ChIP-seq reads were mapped to the mm9 genome assembly by Bowtie2 (ref. 68). For read coverage of input and histone modifications, the genome was binned. The number of reads per bin was counted and normalized to the total number of mappable reads (reads per kilobase per million mapped reads, RPKM).
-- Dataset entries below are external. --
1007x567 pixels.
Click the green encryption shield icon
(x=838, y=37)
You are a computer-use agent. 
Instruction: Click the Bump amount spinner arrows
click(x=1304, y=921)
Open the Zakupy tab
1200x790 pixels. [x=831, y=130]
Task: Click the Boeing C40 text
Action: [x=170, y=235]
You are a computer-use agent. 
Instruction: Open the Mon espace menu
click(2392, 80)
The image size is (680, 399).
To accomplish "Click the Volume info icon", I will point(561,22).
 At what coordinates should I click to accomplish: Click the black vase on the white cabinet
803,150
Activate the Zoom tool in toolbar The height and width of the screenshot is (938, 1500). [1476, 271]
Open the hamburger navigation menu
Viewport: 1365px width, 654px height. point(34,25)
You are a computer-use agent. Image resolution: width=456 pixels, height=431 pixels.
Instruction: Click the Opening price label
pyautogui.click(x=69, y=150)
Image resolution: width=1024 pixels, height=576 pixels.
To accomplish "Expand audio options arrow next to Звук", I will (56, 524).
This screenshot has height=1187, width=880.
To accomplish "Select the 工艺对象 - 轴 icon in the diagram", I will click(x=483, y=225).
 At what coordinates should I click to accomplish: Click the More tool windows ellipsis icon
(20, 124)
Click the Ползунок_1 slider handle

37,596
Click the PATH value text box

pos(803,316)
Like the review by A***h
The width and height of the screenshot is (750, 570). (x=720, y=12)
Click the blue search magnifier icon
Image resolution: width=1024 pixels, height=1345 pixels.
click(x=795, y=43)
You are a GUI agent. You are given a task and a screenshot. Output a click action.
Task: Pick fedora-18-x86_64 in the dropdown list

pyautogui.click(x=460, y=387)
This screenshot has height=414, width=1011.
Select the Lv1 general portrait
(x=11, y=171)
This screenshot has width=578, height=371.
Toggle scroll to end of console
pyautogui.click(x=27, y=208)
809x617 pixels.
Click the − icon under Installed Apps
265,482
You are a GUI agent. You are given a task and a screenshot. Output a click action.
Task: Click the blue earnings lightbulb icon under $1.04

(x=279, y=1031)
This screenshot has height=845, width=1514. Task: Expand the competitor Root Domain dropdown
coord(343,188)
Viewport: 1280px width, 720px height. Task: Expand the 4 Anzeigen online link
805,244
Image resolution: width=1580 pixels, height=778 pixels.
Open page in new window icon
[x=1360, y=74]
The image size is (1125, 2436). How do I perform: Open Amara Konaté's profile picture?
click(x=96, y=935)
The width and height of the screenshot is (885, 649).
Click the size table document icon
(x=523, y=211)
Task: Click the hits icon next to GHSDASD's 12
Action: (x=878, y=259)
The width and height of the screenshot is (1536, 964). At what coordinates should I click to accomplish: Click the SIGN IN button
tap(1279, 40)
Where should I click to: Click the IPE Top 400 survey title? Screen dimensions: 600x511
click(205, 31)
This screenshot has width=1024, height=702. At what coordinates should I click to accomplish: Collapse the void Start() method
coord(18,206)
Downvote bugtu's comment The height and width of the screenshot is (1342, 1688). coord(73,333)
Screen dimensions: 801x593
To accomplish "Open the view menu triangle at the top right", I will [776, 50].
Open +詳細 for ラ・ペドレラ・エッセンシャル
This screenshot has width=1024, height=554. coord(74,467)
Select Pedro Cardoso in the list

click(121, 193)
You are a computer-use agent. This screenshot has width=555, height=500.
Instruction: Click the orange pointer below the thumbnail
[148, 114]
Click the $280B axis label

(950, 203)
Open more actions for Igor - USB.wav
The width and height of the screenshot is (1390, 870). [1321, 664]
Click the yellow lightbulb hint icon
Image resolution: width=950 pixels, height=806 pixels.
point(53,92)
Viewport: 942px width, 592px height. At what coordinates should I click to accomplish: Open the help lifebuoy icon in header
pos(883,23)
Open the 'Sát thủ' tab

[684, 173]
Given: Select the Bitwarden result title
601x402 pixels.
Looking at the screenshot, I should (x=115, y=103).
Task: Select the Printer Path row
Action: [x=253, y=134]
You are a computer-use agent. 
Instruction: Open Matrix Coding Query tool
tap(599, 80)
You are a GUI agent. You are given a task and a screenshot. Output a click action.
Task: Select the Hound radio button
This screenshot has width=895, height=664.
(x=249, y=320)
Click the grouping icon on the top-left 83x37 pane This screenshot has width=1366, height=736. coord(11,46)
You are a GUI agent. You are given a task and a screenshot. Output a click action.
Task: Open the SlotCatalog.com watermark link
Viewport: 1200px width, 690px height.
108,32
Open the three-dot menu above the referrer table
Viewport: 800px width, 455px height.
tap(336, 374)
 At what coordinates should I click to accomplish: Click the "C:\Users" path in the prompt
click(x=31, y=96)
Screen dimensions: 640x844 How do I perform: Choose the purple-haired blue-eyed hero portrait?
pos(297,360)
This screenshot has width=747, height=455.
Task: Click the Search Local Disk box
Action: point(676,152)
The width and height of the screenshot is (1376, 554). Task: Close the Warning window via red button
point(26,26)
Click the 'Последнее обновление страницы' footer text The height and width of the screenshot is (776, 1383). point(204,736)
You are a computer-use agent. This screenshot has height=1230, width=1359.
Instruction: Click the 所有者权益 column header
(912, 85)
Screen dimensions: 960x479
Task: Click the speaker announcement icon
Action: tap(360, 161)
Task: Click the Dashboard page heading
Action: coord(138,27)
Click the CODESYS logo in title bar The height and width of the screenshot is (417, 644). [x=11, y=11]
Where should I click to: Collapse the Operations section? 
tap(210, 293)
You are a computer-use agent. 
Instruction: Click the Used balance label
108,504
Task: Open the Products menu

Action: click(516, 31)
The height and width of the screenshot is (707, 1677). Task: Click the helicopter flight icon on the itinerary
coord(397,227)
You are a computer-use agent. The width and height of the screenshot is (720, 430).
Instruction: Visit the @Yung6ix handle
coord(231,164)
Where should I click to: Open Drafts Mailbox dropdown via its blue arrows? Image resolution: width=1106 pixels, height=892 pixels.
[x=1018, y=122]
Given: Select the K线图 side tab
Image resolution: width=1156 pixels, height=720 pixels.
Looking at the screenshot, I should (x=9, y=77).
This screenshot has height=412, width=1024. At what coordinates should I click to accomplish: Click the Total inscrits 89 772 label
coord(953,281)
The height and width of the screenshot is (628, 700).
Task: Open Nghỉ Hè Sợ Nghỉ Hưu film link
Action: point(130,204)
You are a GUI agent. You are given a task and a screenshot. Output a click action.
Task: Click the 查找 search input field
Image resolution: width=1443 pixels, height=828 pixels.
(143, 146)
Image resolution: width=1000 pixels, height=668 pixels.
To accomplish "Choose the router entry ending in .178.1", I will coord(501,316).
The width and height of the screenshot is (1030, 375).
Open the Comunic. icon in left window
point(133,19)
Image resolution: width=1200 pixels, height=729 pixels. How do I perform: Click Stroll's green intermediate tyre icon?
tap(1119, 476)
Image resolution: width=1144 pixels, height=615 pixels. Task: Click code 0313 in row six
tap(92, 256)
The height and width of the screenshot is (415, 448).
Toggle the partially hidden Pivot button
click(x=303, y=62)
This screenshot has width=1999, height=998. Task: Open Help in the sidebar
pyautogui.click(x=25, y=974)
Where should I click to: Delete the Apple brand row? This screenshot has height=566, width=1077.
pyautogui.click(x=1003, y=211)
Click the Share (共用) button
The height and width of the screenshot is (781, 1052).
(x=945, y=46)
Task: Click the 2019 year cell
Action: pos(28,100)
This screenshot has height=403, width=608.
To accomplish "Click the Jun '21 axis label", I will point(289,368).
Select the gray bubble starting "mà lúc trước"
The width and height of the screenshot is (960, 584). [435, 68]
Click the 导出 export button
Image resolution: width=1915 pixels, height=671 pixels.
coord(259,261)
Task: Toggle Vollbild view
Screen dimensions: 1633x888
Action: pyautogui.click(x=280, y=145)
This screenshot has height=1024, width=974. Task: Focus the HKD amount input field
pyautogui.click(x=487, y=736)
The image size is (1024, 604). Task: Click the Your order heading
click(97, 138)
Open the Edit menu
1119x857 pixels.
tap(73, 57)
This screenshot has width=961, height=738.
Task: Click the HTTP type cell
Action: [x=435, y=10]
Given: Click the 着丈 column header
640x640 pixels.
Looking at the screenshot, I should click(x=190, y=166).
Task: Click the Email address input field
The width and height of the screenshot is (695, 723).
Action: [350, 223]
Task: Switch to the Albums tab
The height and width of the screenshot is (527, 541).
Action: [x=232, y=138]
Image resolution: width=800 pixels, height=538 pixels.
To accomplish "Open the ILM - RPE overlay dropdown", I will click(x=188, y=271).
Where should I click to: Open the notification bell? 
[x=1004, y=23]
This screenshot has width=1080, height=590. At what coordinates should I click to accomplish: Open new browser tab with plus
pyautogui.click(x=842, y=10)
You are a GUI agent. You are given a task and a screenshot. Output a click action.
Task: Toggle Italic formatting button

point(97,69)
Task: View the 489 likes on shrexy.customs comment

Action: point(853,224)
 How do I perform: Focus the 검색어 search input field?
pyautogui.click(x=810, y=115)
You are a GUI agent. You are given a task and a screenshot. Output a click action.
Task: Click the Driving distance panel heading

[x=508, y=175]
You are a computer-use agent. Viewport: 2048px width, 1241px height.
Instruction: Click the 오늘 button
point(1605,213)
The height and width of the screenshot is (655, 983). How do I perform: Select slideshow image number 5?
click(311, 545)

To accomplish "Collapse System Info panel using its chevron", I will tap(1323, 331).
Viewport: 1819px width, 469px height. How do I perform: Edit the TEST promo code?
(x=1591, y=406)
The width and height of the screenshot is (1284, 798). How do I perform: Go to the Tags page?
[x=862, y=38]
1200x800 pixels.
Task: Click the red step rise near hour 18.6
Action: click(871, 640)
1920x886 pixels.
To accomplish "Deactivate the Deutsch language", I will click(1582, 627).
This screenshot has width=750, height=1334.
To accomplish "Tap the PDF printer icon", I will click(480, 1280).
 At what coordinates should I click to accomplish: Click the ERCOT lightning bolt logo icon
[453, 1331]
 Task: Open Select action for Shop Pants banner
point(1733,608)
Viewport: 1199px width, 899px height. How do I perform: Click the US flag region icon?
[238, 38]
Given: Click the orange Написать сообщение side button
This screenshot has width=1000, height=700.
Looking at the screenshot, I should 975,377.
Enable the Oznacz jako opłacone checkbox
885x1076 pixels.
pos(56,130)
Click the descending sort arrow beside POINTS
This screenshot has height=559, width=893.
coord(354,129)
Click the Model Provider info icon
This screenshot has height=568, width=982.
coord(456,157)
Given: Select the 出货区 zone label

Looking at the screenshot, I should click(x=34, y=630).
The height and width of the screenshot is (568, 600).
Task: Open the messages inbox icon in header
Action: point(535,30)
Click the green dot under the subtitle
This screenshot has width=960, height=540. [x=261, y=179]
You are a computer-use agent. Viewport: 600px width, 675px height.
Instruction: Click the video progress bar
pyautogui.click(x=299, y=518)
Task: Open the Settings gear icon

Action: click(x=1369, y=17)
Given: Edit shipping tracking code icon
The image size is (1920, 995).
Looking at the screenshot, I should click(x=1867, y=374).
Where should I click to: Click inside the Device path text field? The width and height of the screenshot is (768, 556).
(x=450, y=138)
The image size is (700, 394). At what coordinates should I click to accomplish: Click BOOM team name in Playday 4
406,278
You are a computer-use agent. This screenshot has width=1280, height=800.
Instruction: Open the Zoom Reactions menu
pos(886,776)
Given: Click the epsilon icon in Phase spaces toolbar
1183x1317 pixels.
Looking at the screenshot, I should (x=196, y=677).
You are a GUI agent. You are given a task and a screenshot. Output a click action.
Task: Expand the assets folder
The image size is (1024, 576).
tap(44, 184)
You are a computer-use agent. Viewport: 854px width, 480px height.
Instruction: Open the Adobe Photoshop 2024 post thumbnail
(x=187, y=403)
The enrichment of histone modifications in a given genomic region was calculated as the log2 ratio of ChIP RPKM and input RPKM. Peak calling was performed using MACS2 (ref. 69).

Additional information

Accession codes: DNA methylomes, ChIP-Seq and RNA-seq files have been submitted to the NCBI BioSample databases under accessions SRP033288 (MethylC-seq), SRP033385 (ChIP-seq) and SRP033386 (RNA-seq).

How to cite this article: Gilsbach, R. et al. Dynamic DNA methylation orchestrates cardiomyocyte development, maturation and disease. Nat. Commun. 5:5288 doi: 10.1038/ncomms6288 (2014).